Most other, non-streaming, protocols also run over TCP/IP. It has the nice feature of using all available bandwidth, but it also slows down when the network becomes congested. If you are trying to gauge the total throughput of a system, TCP/IP Cross-Connects with large (4000 bytes or higher) payloads will be the easiest method. Just tell the LANforge to run at a speed higher than your system-under-test can handle, and then watch the actual rate that LANforge displays.
Generating FTP Traffic
Another popular Internet protocol is FTP. FTP generates highly unidirectional traffic in either the upload or download direction. LANforge-FIRE supports FTP uploads as well as downloads. LANforge machines also come with an FTP server, so you will not need any external equipment to do your testing, though you may use your own FTP server if you so wish.

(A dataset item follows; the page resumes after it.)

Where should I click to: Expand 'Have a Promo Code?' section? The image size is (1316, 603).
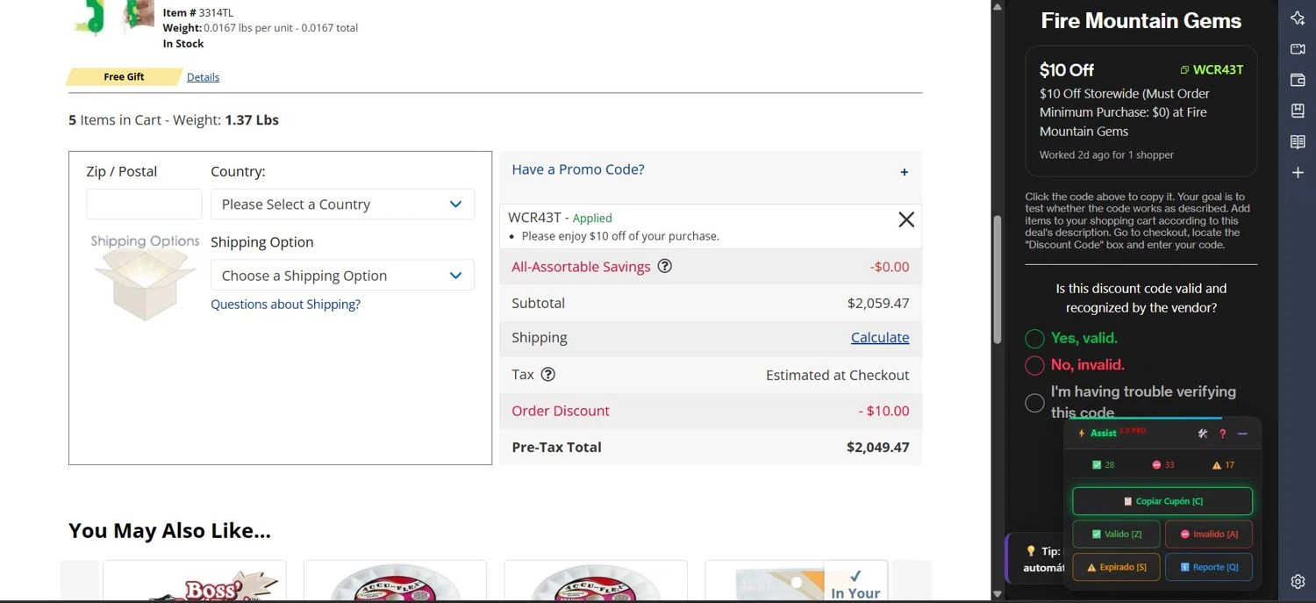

Generating File-System Traffic
LANforge-FIRE can be used to generate file-system traffic (i.e., read and write to files on the local machine). You can specify, among other features, the size and number of files to read/write and the size of the individual calls to the read and write system calls. You can also calculate and check a 32-bit checksum on the reads & writes for correctness checking. Because Linux can mount file systems over the network, including NFS, SAMBA (SMB), and iSCSI, this feature can allow you to generate network file protocols as well.

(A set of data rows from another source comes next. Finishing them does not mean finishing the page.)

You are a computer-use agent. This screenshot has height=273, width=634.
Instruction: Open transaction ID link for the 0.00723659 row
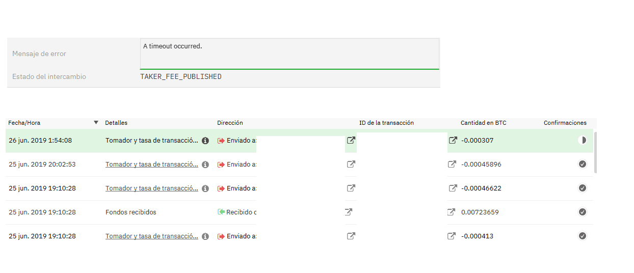click(x=452, y=212)
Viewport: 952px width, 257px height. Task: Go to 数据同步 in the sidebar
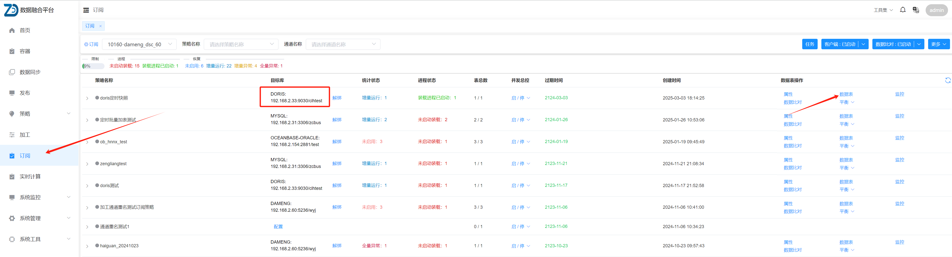pyautogui.click(x=30, y=72)
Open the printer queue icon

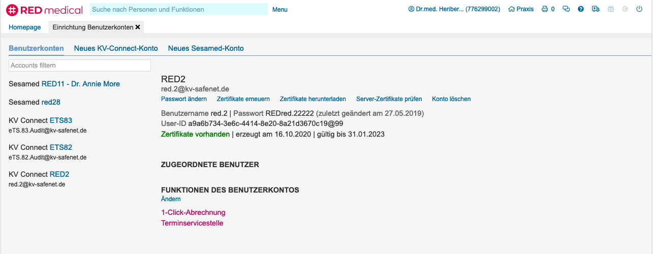[x=545, y=9]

Using LANforge to integrate generic programs
LANforge-FIRE can launch and display results from almost any command-line Linux tool, such as ping and traceroute. LANforge facilitates your testing by providing a framework in which to run such tools and store their results in a centralized place.
Generating VoIP & RTP traffic
Voice Over IP (VoIP) and other streaming media protocols usually run over UDP/IP. This is a connectionless protocol, and it may lose or re-order packets from time to time. However, it has much less overhead than TCP/IP, and because most streaming protocols are real-time sensitive, it is better to be fast and occasionally lose a packet, than to always run slow(er).
LANforge supports the SIP and H.323 VoIP messaging protocols and can generate the RTP media stream as well. A male and female voice wav file is included and the customer can provide other wav files as well. Several RTP codecs are supported including G711u, G729, G726-16, G726-32 and Speex. More codecs will be supported as customers request them. A high-end LANforge chassis can emulate 140 or more VoIP phones, including all SIP messaging and RTP media streams. Multiple LANforge machines can be clustered together for even more call capacity.
The Trivial File Transfer Protocol (TFTP) and Boot Protocol (BOOTP)/Dynamic Host Control Protocol (DHCP) are often used to boot network computers and Customer-Premise-Equipment (cable/DSL modems). All three protocols run over UDP/IP. Generally, these protocols run as fast as their network will allow, so if you are trying to simulate this protocol you will want to tell LANforge to run at the highest speed possible without dropping more than 1% of the traffic. These Cross-Connects should be of type UDP/IP and the payload size should fit into the MTU for your network.